Back in 2017, “That Time You” took its first steps—a blog that humorously and inspiringly chronicled the chaos of everyday life. It was a canvas for what I referred to as “gaffes with glory” (what others may call hot mess success tales) and also resolutions for how to tackle seemingly insurmountable challenges, plus personal victories within the daily hustle. I've never had all the answers, and truth be told, I still don't. Yet, I spoke the language of the Hot Mess and Walking Disaster, understanding that we don't need to have it all figured out or succeed at everything to truly grasp our purpose.

However, 2021 brought a drastic turn: I faced a Stage 3 cancer diagnosis and tragically lost my mother during my sixth round of chemotherapy. My path forward seemed impossible. Stumbling took on a whole new weight—it became a burden I struggled to carry in a place where trust felt elusive. “That Time You” evolved at that point because I evolved. Stripped of my plans and the future I had envisioned, I found solace in my one constant: my faith.

Since surviving cancer (and the loss of a parent for the second time in a two-year period), I transitioned into a full-time editing role and also poured my energy into contributing monthly to three different magazines. “That Time You” was put on a purposeful pause—two years for recovery, rediscovery, and revision. I'm gearing up for a relaunch. This time around, whatever I share with you will be rooted in the wealth of experiences I’ve gained over the past three years, because sometimes stumbling becomes an essential part of our path, forcing us to dust off our fuzzy socks and bravely venture forward, wiser.

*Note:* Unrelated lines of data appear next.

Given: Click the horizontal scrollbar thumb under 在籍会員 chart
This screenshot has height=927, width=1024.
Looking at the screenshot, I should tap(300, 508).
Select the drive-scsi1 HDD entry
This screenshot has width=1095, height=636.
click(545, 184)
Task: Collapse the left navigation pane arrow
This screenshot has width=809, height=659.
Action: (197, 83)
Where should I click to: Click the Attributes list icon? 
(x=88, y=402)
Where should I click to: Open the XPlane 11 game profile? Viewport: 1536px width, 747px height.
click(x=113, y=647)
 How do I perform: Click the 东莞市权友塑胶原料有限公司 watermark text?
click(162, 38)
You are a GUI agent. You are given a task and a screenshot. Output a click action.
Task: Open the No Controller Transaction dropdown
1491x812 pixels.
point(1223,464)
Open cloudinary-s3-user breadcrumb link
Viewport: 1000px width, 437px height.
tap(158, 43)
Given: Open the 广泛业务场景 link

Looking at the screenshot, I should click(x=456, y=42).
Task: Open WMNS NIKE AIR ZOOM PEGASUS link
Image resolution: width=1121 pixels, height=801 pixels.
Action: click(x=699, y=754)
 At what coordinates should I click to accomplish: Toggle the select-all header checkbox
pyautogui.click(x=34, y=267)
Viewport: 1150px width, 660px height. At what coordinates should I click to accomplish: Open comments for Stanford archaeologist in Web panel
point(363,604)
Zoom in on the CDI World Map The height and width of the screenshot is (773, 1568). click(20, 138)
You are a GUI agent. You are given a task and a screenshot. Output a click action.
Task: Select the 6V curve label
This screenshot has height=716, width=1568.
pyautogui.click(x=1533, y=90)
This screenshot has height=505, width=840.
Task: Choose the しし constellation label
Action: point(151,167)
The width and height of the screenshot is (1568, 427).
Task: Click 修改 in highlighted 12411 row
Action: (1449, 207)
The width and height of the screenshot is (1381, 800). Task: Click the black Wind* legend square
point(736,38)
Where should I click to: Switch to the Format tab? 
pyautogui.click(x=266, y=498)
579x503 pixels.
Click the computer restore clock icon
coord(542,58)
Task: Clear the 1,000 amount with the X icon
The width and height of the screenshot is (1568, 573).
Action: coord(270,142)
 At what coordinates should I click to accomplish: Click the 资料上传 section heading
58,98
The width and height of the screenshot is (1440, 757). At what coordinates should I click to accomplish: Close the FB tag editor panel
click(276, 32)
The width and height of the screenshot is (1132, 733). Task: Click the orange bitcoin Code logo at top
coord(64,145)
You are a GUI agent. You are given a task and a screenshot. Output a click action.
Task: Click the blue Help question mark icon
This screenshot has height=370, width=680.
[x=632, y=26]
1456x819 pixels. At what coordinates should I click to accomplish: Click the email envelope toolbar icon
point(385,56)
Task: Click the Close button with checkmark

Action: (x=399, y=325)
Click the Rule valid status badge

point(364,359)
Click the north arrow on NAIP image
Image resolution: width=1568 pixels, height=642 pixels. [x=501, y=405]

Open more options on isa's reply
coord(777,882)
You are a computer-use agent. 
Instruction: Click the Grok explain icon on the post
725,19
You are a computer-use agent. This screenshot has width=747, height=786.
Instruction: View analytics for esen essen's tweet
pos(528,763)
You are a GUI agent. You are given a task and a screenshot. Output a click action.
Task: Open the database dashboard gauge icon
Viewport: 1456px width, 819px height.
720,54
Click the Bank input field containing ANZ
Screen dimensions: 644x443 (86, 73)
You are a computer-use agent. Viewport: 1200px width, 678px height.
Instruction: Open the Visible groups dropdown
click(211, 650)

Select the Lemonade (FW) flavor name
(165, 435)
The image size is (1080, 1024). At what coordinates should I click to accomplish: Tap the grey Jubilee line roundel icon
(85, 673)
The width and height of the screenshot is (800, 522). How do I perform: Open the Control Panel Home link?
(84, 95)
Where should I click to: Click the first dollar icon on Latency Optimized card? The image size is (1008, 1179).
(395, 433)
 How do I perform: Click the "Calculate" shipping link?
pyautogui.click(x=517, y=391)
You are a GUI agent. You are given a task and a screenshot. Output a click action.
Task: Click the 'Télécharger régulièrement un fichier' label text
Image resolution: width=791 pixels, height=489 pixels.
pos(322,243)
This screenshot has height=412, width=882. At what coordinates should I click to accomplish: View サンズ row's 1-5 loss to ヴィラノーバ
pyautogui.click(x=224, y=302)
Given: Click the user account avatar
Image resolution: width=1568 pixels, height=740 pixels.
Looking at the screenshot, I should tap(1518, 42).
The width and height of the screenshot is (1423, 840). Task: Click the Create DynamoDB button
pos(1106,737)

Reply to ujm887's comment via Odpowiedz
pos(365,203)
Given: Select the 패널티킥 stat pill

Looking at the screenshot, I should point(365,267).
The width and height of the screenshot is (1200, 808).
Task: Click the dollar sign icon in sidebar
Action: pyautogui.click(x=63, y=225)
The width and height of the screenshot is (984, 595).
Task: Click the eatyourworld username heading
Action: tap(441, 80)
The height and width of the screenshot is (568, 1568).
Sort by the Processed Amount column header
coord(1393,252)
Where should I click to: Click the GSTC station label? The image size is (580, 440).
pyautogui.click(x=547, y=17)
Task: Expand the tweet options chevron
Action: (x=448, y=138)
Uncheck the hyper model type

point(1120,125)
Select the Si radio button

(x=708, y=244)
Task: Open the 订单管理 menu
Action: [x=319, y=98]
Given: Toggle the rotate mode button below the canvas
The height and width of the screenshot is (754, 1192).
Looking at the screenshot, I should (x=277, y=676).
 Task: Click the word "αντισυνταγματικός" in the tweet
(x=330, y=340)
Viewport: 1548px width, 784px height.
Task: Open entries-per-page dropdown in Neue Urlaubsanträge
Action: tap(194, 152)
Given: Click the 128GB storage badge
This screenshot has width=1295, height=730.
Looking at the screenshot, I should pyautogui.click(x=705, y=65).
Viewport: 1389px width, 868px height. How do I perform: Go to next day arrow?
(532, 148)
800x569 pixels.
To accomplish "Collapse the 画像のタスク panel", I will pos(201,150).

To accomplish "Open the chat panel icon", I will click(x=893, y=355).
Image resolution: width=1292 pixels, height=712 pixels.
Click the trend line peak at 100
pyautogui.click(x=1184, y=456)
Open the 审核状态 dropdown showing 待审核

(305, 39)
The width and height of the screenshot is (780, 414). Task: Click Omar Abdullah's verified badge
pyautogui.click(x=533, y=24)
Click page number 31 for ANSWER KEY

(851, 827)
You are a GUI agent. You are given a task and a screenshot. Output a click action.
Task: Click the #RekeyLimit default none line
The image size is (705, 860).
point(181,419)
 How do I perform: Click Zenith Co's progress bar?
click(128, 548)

“That Time You” lives on, on this site, and I do promise to continue to share my misadventures with meaning and celebrate blunders alongside triumphs. Yet, I’ll be chronicling the certain enlightenment amidst life's darkness—a testament to faith and, hopefully, a guide for uncovering God's presence in every situation, whether it's the mundane or the profoundly challenging.

 

Thank you for being a part of this journey.